The work is extraordinary. The life it gives you — inside the most remarkable households in the world, trusted with the daily sustenance of families who could have anything — is unlike any other career in food. But it will ask everything of you: your sleep, your stress tolerance, your ego, your need for recognition.
My teeth are short. I would do it again.
What cannot be copied
I am aware that competitors copy this website. The layout, the wording, the structure of our application form, the tone of our social content — I have seen all of it replicated, sometimes almost word for word. I take it as a compliment. Imitation is a form of acknowledgement, and I understand that.
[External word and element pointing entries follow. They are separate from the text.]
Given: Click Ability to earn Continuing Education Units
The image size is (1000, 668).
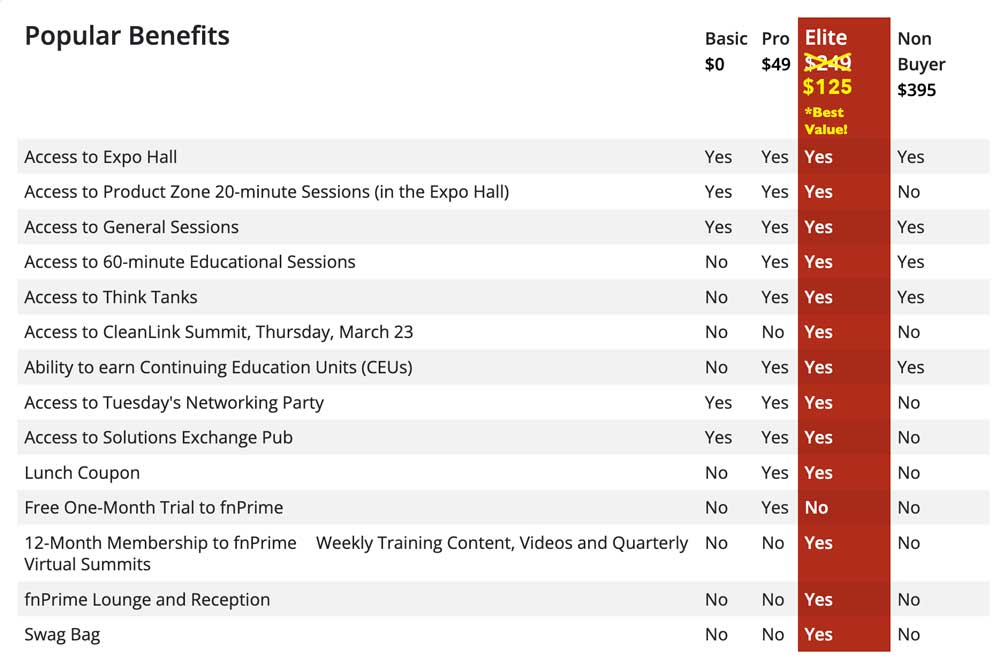Looking at the screenshot, I should pos(219,367).
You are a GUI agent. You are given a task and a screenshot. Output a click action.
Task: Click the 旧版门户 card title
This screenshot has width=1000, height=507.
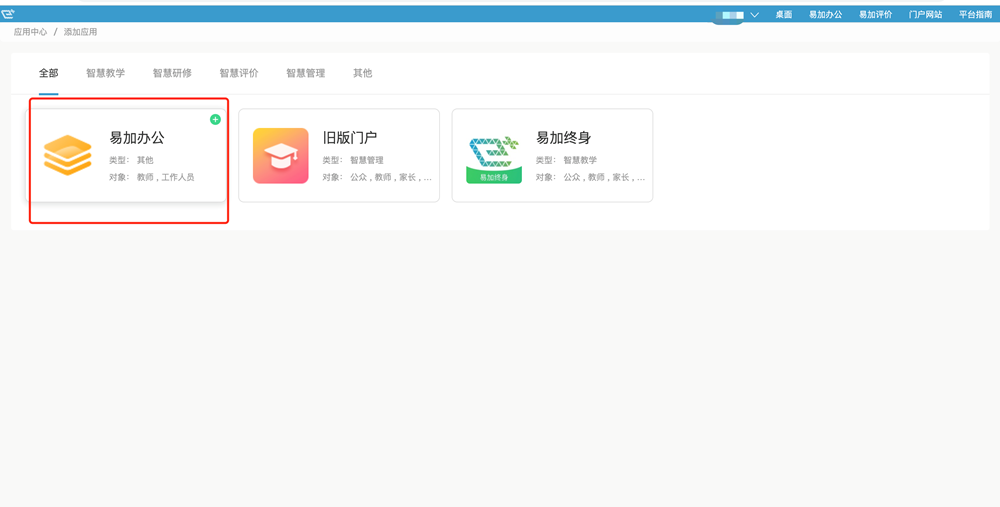350,138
But here is what they will never copy.
They will not copy the years I spent in three-Michelin-star kitchens, where the margin for imperfection was zero and the standard was reset every single day. They will not copy the nearly decade I spent cooking privately for one of the most successful businessmen in European history, learning what genuine service at that level actually demands. They will not copy the relationships I have built over years with the chefs we represent — conversations, trust, and understanding that accumulates over hundreds of hours and cannot be manufactured overnight. They will not copy the fact that when I assess a chef for placement, I am not reading a CV against a checklist. I am drawing on 25 years of having done the job myself, at the highest level it can be done.
My story is not a marketing asset. It is a professional history — and it is not transferable. Hundreds of thousands of hours in kitchens, on yachts, in private residences across the world, in the service of families who trusted me completely. That is what Montclair Chef is built on. You cannot replicate it by copying a webpage.
What you get from Montclair Chef is not a placement service that looks the part. It is someone who has lived this profession from the inside, who is genuinely passionate about the standard, and who will work harder than anyone else in this industry — for the chefs we represent, for the families we serve, and for the integrity of every placement we make. That has always been true. It will always be true. And it is entirely ours.